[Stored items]
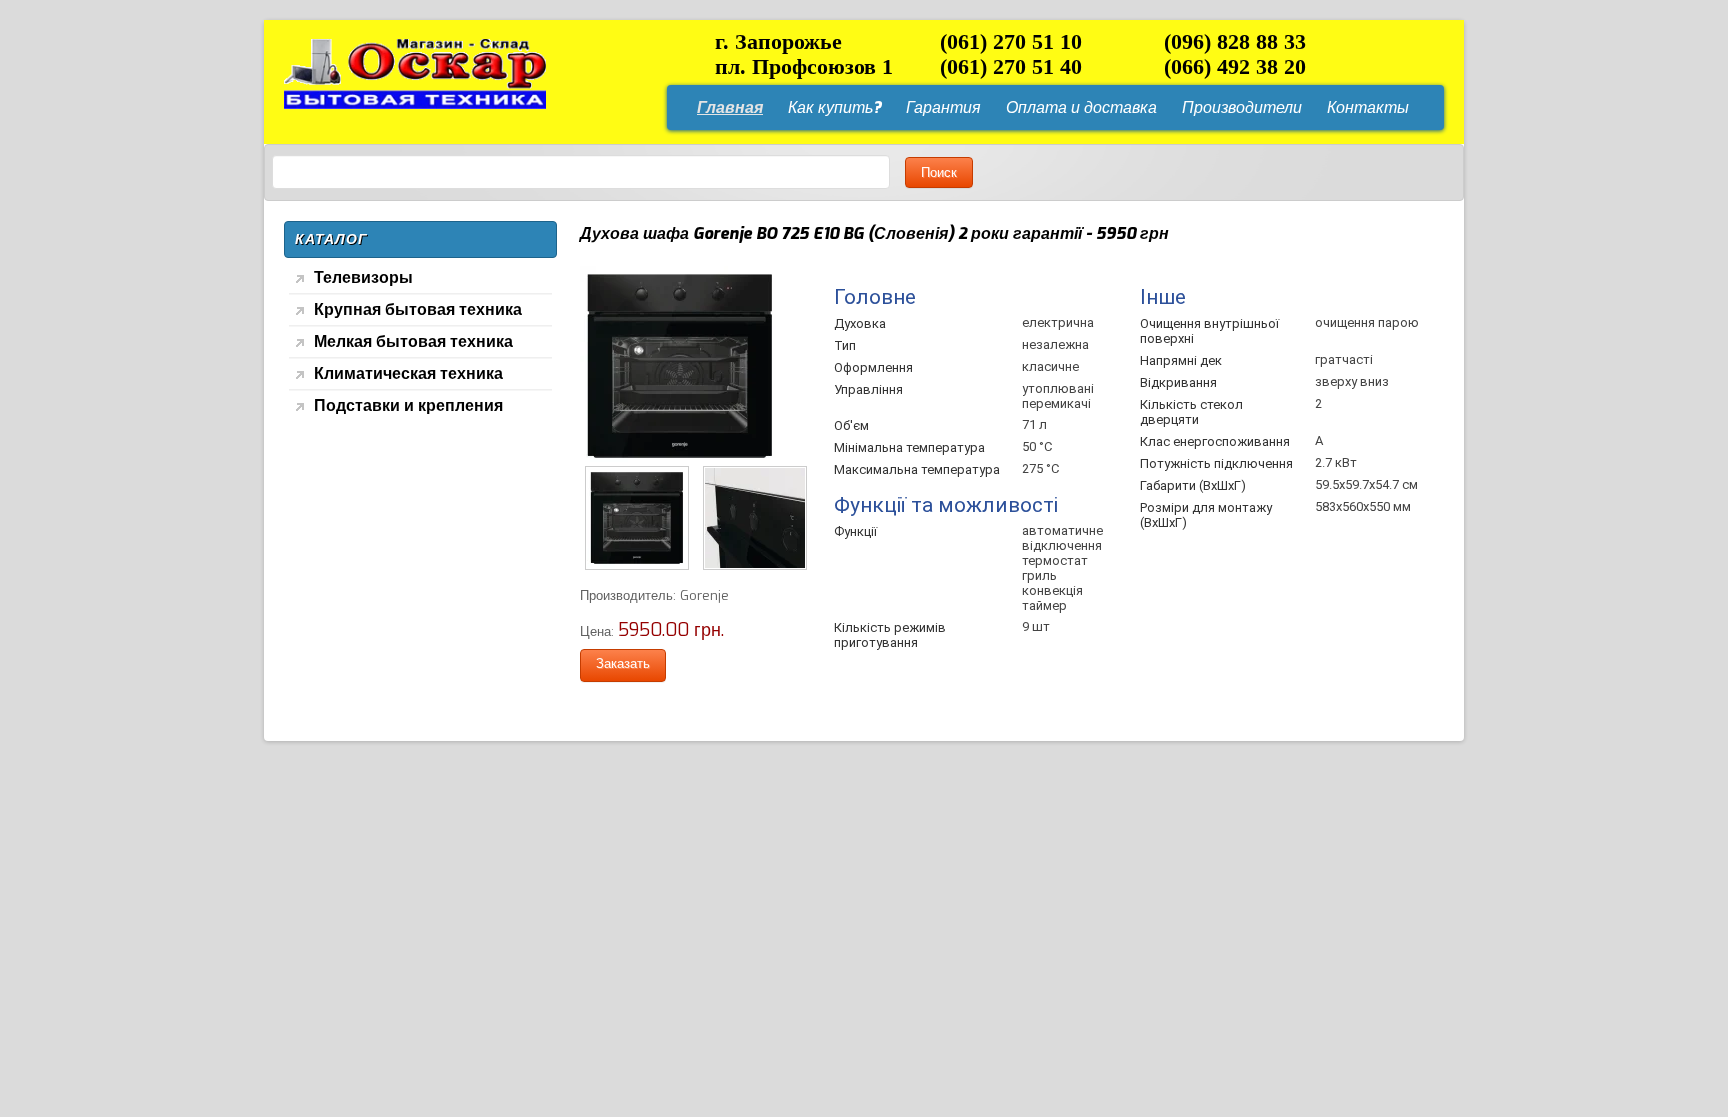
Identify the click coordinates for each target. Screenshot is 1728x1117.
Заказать (623, 663)
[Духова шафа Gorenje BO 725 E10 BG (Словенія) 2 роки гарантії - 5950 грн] (680, 461)
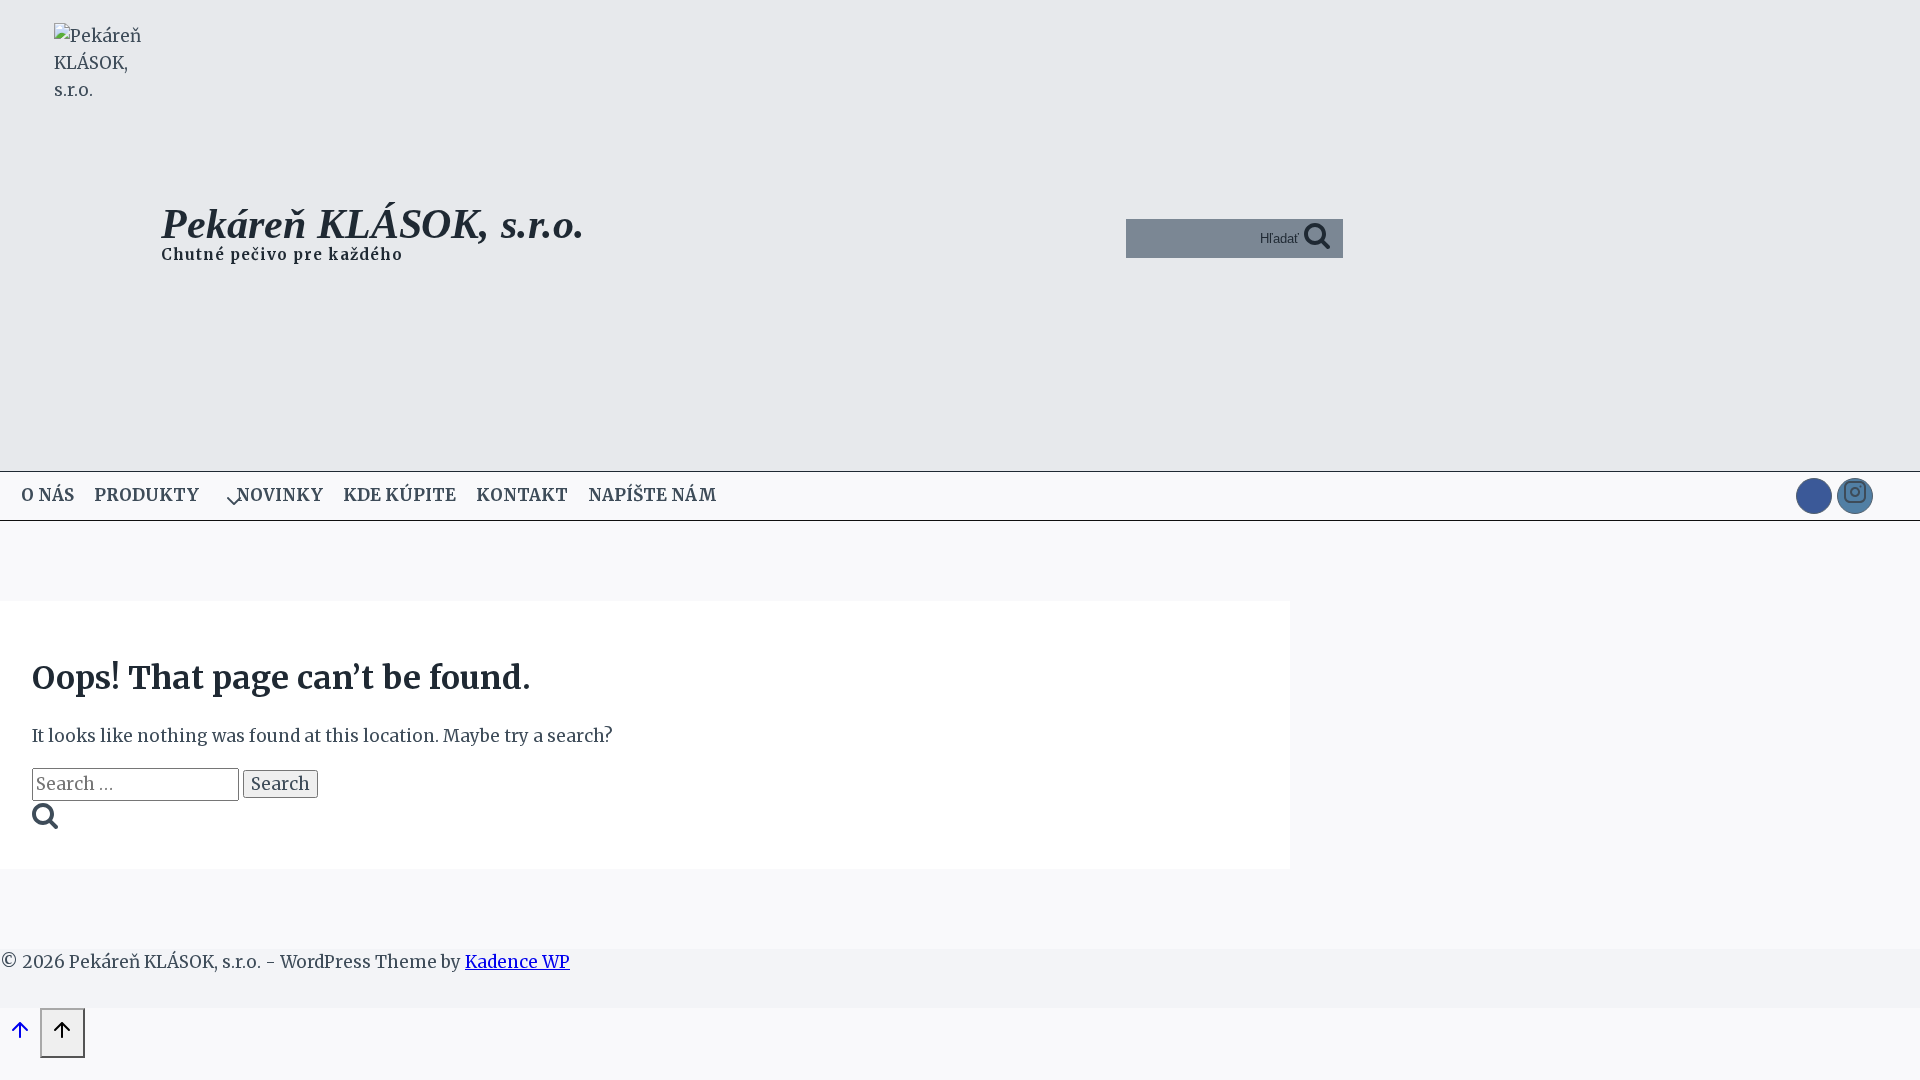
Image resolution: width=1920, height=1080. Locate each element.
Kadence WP (517, 962)
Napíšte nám (652, 495)
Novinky (279, 495)
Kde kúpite (399, 495)
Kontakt (522, 495)
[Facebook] (1814, 496)
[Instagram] (1855, 496)
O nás (47, 495)
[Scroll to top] (20, 1035)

◆ Task directions
Transcribe all of the records exactly, without reproducing their pictures.

◆ Task answer
Identify the click coordinates for each target. Screenshot is 1728x1117.
Заказать (623, 663)
[Духова шафа Gorenje BO 725 E10 BG (Словенія) 2 роки гарантії - 5950 грн] (680, 461)
Image resolution: width=1920, height=1080. Locate each element.
Kadence WP (517, 962)
Napíšte nám (652, 495)
Novinky (279, 495)
Kde kúpite (399, 495)
Kontakt (522, 495)
[Facebook] (1814, 496)
[Instagram] (1855, 496)
O nás (47, 495)
[Scroll to top] (20, 1035)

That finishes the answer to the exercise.